• _Prompt_
For this exercise, reproduce the entries below exactly, but only from the line containing "Switch to the 销售配置" through the line containing "Select Разъединить сопоставленую", both included.

• _Records for the task_
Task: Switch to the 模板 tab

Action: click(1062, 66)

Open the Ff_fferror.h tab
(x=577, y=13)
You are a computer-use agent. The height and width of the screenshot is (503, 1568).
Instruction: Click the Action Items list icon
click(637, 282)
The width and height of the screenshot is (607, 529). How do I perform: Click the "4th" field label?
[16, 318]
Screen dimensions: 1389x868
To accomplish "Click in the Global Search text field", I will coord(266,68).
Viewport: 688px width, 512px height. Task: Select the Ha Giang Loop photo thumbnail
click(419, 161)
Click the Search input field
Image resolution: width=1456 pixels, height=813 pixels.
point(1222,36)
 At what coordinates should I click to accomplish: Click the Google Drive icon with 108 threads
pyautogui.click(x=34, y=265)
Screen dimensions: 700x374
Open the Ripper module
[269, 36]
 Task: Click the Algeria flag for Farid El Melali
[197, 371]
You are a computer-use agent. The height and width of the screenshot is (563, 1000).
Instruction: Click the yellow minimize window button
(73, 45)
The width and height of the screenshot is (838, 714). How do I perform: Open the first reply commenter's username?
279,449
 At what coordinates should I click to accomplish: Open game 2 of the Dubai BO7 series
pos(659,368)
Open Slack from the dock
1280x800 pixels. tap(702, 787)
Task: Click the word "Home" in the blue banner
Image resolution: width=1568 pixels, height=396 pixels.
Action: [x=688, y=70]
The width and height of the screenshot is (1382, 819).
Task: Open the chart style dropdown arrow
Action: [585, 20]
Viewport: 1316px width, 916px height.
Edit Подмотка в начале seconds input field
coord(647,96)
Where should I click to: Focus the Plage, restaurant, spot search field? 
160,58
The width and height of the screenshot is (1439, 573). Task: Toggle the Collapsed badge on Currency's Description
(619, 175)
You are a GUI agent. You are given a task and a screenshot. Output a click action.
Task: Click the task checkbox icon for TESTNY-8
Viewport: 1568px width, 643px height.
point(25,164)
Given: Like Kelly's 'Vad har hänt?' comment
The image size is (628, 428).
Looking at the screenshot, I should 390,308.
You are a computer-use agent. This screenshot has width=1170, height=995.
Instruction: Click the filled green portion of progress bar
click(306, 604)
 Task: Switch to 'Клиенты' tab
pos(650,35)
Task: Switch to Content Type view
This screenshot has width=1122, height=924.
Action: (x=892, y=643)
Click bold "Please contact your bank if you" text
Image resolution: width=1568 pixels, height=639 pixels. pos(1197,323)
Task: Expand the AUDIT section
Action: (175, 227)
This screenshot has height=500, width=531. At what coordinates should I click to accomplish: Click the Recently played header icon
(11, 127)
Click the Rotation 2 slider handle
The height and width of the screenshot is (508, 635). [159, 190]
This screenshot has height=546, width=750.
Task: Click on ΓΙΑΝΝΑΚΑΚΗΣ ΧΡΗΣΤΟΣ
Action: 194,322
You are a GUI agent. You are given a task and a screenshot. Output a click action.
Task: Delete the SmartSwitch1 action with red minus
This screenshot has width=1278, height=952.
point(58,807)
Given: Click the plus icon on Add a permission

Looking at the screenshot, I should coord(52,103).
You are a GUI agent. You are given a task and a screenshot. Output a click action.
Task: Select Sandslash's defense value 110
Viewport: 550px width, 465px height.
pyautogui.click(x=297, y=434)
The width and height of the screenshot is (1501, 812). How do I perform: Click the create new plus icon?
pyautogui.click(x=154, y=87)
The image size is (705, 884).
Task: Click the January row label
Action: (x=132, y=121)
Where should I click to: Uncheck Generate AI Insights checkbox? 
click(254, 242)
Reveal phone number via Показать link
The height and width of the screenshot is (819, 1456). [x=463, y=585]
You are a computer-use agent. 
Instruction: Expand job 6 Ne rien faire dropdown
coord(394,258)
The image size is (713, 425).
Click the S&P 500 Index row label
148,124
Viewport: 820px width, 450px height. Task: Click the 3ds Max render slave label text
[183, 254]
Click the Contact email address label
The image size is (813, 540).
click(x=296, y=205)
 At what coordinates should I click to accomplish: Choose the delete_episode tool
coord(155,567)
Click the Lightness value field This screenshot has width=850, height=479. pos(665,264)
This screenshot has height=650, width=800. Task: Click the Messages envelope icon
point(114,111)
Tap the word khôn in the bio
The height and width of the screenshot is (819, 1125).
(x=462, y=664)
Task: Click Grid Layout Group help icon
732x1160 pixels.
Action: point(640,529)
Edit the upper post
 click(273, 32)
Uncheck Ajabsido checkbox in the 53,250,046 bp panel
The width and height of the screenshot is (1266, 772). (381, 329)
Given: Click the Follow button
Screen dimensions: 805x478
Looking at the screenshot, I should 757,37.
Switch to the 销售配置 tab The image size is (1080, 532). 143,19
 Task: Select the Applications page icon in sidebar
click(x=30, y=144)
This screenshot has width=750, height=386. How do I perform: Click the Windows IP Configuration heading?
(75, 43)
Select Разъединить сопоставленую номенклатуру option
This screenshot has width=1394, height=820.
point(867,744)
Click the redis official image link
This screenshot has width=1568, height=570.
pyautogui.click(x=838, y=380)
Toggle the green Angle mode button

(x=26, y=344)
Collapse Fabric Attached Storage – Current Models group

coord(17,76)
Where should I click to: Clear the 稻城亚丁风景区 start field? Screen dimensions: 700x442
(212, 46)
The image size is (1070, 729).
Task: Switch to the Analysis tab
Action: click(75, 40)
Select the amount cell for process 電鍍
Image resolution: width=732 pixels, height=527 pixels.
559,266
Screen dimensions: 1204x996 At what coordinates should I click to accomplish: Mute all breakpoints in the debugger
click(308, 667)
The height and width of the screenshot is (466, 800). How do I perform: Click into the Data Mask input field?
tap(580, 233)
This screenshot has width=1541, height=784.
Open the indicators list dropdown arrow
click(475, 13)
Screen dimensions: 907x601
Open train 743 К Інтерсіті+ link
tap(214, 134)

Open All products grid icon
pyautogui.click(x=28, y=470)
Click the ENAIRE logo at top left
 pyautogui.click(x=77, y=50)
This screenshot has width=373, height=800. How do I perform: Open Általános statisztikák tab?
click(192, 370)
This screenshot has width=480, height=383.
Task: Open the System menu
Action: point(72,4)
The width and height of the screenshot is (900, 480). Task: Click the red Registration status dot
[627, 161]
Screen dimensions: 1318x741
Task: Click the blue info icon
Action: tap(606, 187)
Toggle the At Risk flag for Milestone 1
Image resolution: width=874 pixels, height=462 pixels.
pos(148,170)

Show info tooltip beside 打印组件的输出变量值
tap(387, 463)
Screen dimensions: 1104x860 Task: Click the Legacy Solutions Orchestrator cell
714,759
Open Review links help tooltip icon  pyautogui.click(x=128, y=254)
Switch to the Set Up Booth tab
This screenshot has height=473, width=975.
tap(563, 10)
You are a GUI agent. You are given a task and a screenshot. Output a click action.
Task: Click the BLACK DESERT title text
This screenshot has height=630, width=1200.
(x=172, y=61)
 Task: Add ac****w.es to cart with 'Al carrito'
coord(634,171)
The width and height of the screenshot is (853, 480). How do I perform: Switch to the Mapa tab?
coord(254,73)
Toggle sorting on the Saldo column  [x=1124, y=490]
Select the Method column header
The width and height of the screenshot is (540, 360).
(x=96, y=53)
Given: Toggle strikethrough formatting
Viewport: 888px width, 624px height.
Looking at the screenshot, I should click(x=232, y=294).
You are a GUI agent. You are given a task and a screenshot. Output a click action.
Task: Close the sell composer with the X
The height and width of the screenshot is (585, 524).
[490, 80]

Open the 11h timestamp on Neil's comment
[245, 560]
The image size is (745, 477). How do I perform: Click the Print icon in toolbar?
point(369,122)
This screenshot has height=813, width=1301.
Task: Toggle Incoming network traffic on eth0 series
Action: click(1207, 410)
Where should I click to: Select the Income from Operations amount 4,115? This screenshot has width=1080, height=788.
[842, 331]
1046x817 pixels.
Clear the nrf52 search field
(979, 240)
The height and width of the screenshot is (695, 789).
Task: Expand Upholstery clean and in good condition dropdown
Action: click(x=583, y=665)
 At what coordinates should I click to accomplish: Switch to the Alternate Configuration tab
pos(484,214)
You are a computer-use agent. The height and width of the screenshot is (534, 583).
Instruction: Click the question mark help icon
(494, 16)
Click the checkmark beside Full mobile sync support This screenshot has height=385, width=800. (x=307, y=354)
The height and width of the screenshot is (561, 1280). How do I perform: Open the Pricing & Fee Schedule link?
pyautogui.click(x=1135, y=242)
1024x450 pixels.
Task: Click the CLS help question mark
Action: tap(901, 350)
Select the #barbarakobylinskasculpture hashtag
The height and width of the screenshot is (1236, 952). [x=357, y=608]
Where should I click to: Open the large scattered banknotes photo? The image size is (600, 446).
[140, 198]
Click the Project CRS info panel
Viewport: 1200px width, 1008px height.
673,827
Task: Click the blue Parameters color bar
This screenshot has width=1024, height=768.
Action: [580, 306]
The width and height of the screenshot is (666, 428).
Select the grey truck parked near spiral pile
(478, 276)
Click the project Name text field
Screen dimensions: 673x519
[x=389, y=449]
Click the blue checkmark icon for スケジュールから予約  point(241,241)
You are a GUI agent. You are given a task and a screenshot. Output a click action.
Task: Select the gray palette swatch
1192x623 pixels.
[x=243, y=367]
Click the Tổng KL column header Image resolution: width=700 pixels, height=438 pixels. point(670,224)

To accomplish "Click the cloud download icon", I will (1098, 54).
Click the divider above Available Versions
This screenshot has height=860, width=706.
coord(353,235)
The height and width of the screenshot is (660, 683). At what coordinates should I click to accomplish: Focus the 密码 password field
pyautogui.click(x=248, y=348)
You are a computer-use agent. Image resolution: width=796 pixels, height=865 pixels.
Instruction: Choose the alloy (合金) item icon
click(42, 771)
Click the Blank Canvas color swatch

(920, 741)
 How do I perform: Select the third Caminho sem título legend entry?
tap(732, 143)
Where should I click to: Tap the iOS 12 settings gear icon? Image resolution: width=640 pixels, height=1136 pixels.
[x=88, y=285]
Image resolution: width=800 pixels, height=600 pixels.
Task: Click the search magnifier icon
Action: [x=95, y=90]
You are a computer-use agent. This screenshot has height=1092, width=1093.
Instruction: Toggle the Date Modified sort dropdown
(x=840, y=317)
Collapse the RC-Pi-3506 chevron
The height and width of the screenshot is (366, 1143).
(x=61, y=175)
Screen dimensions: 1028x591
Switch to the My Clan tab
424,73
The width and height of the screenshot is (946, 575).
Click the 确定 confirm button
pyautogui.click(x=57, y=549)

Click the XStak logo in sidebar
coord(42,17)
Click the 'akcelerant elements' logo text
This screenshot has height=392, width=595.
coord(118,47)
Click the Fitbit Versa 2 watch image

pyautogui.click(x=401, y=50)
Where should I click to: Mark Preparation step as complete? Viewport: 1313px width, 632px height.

• _Reply_
Switch to the 销售配置 tab The image size is (1080, 532). 143,19
 Task: Select the Applications page icon in sidebar
click(x=30, y=144)
This screenshot has width=750, height=386. How do I perform: Click the Windows IP Configuration heading?
(75, 43)
Select Разъединить сопоставленую номенклатуру option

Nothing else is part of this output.